Now there is a lot of discussion around data virtualization, and as new types of data emerges this creates need for new ways of accessing and consolidating data across sources (both structured and non-structured).
Data Virtualization is not something new, in its simplest form it is creating abstracted views on top of data, either as an abstraction layer, or as a consolidate data view from multiple tables. Thus, for example SQL and Data Views is just that, virtualization of your data.
In addition to visualizing your data these views also offer the functionality of maintaining security on row/column levels and the enrichment of data (computed columns). Most database systems have views; some of them segmented into dynamic views (run on query) and materialized/cached views (stored ready for execution and updated on change on underlying data).
Some databases such as Teradata, Netezza and some NoSQL vendor’s even recommend only allowing data access through the view layer, this to better control data access.
Wikipedia states the following functionalities of Data virtualization :
- Abstraction – Abstract the technical aspects of stored data, such as location, storage structure, API, access language, and storage technology.
- Virtualized Data Access – Connect to different data sources and make them accessible from a common logical data access point.
- Transformation – Transform, improve quality, reformat, etc. source data for consumer use.
- Data Federation – Combine result sets from across multiple source systems.

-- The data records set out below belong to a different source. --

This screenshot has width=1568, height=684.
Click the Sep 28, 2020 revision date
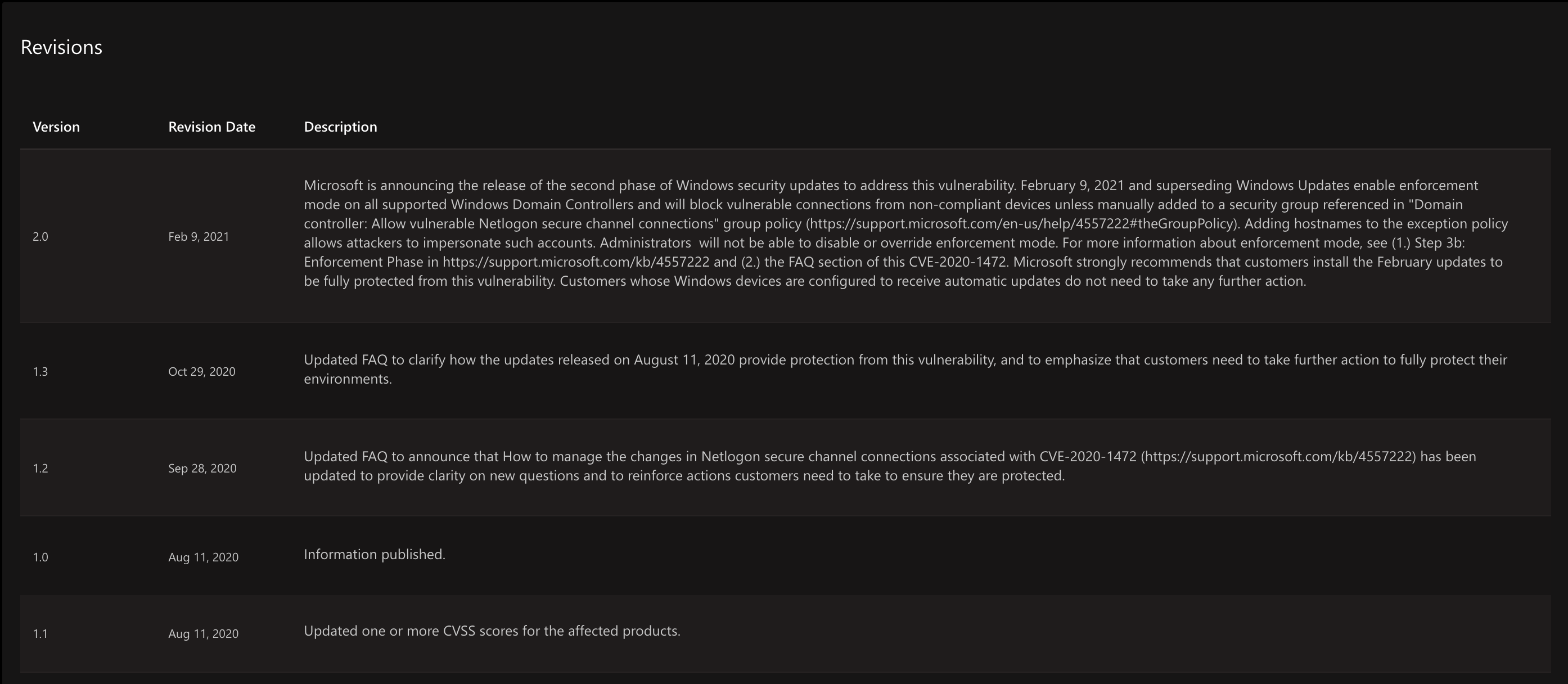pyautogui.click(x=202, y=469)
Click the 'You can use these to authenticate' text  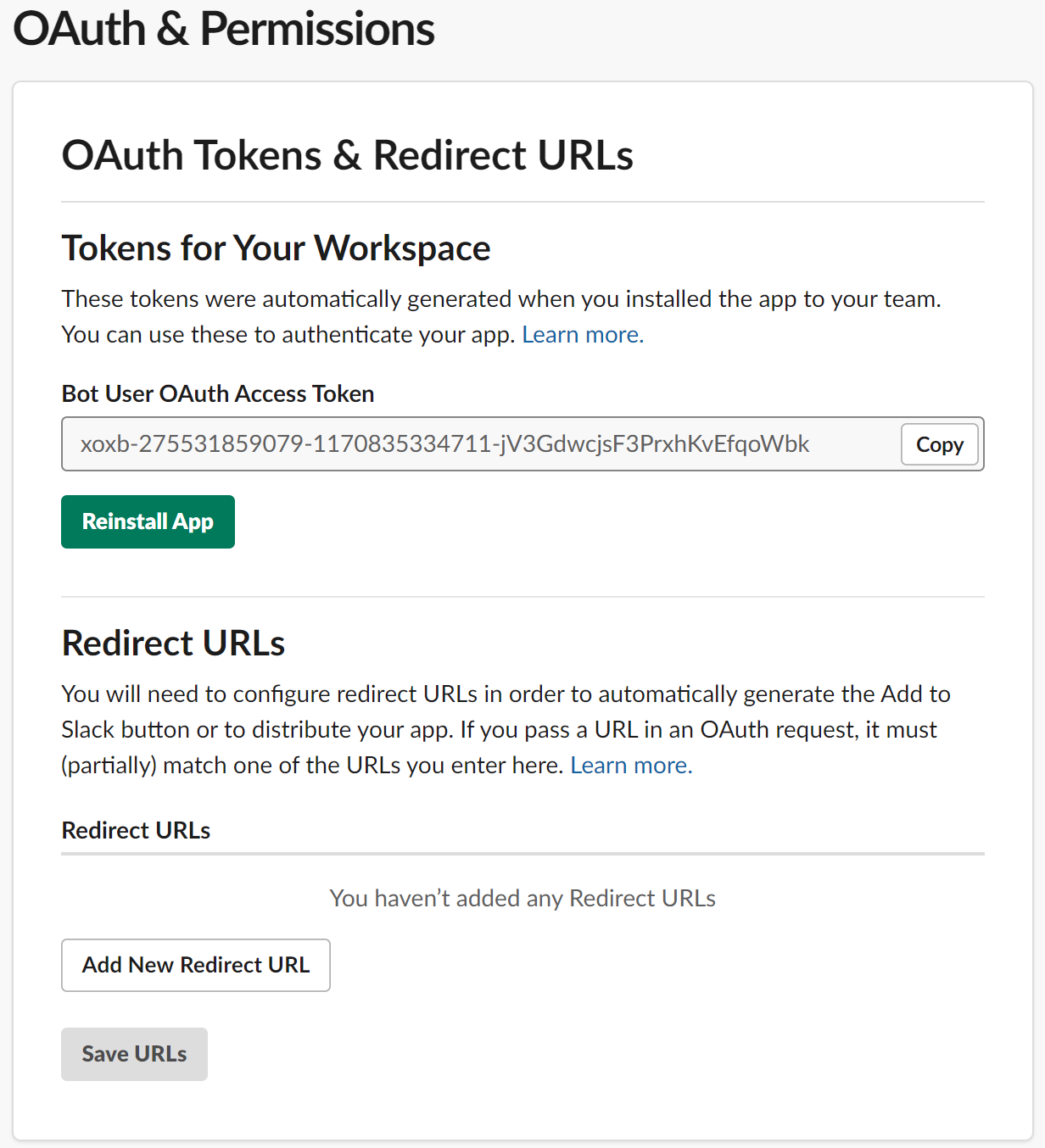tap(288, 335)
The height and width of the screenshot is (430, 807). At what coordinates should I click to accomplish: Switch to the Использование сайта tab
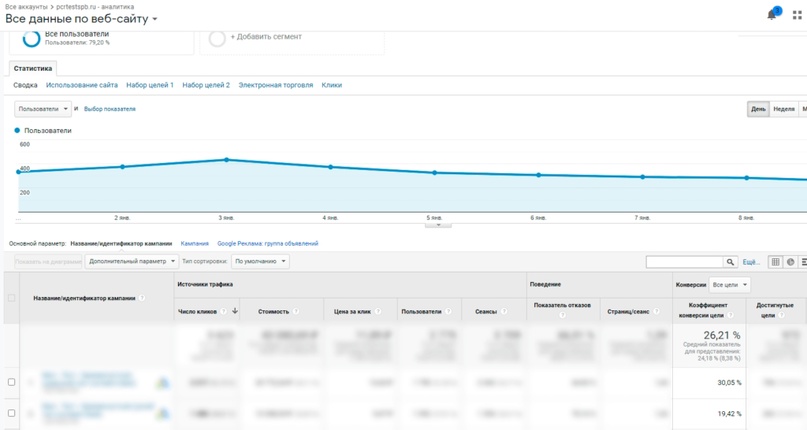82,85
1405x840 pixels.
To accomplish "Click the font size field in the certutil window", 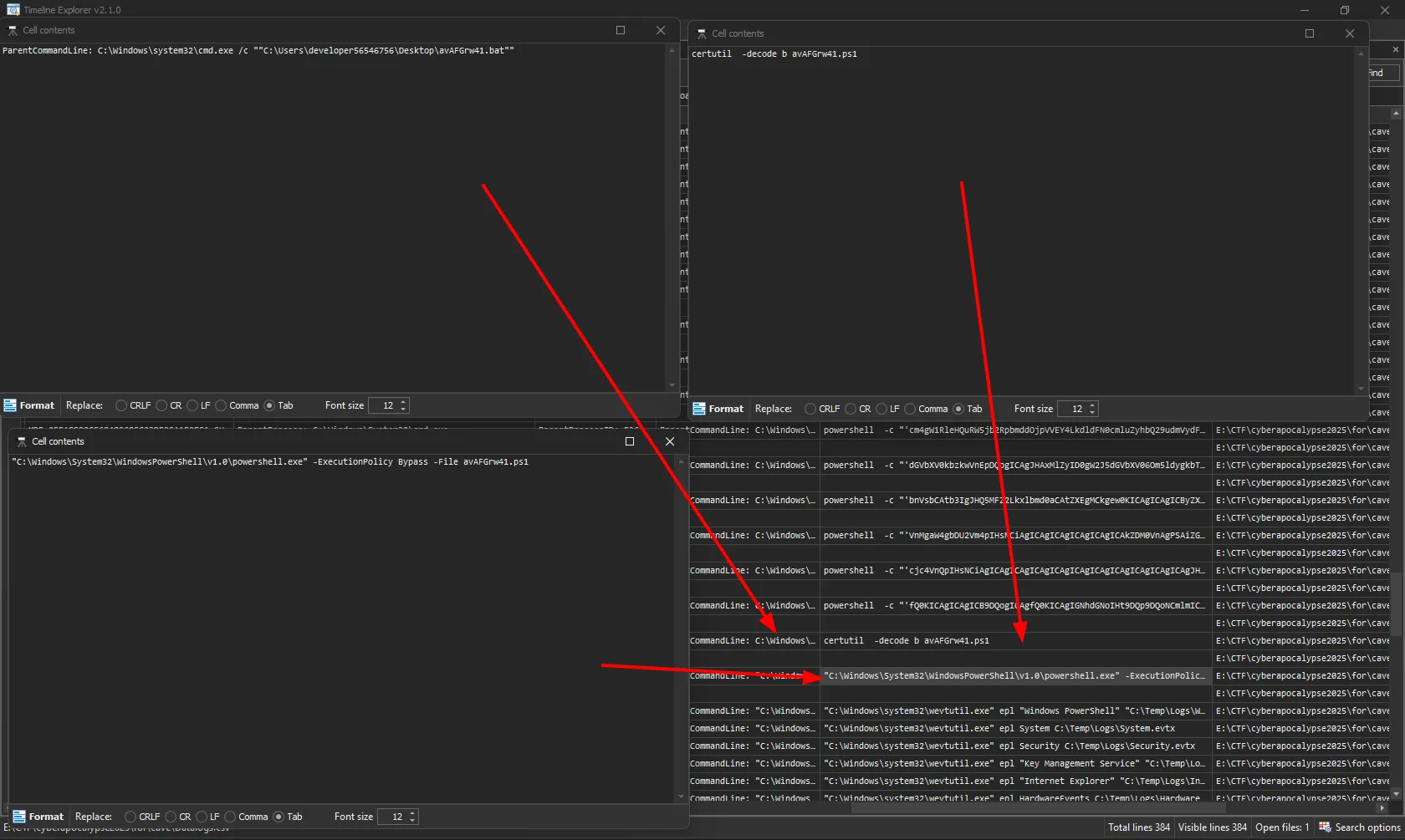I will (x=1073, y=409).
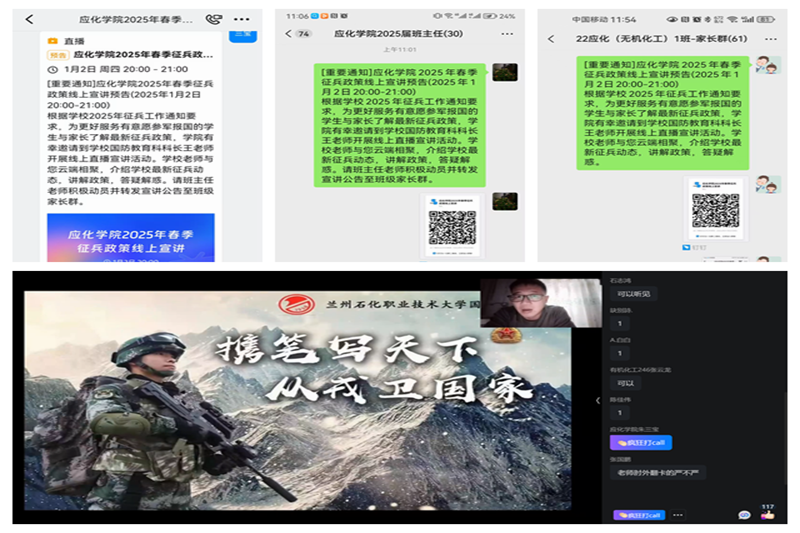Tap the back arrow in the 家长群(61) chat
Viewport: 800px width, 533px height.
coord(550,38)
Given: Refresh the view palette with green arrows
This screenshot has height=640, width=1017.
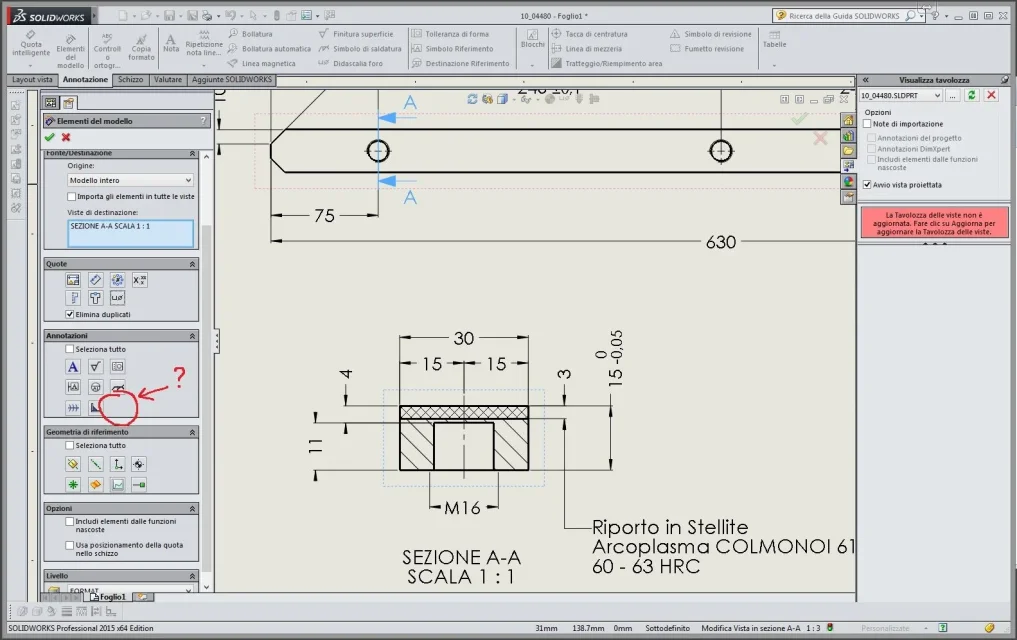Looking at the screenshot, I should (x=971, y=95).
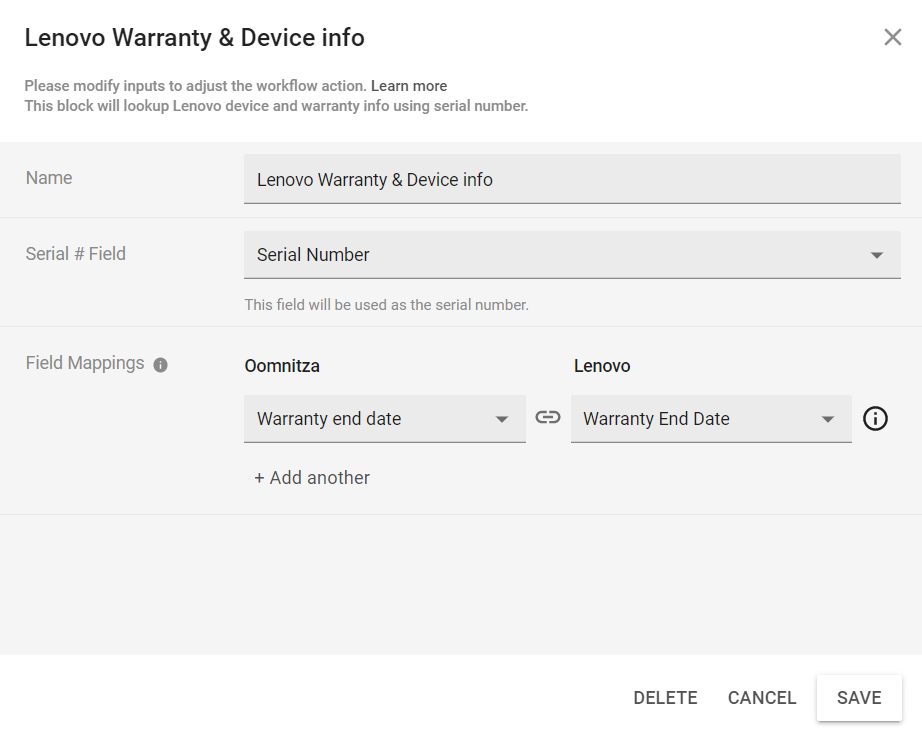The width and height of the screenshot is (922, 730).
Task: Save the workflow block settings
Action: (859, 698)
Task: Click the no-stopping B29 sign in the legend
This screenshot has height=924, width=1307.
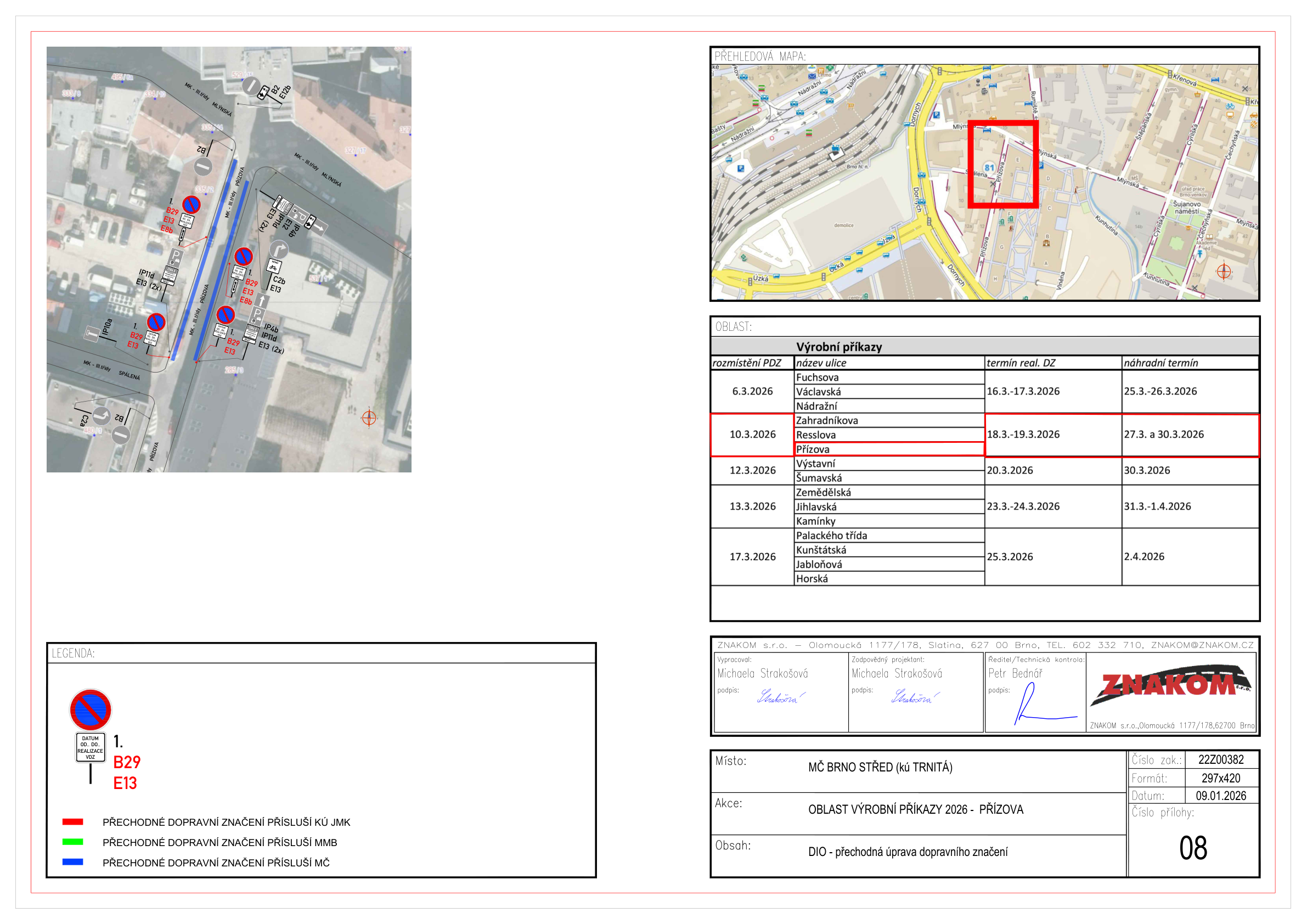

- Data Delivery – Publish result sets as views and/or data services executed by client application or users when requested
Since the definition of Data virtualization varies from provider to provider, based on the Associated functionality, benefits and flexibility, I think it is best understood by describing the flow in a diagram:
Fig 1. Flow addressing a variety of ways on utilizing Data Virtualization
As end users, via one common layer access all underlying data, we have a single point of access that provides us:
- Possibility to have an Enterprise Security platform facilitating access to the data , providing for instance column, row level security and masking/encryption of sensitive data
- Possibility of logging all accesses done to the data, facilitating tracking of all queries down to the level needed to be able to analyze log data to discover anomalies through the analysis of log data
This helps both in control of data as well as compliance with data regulations such as the Personal Data Act.
Speed of development
As the Data Virtualization view is flexible, we can change where it looks for its data. Thus if an end user orders data, it can quickly be provided by virtualizing it by pointing against for instance the source system. After qualifying that this is what the end user wants, data quality and control can be achieved via standard ETL/ELT processes through for instance a Data warehouse. After this process is finished the virtualization view is repointed against the Structured Layer.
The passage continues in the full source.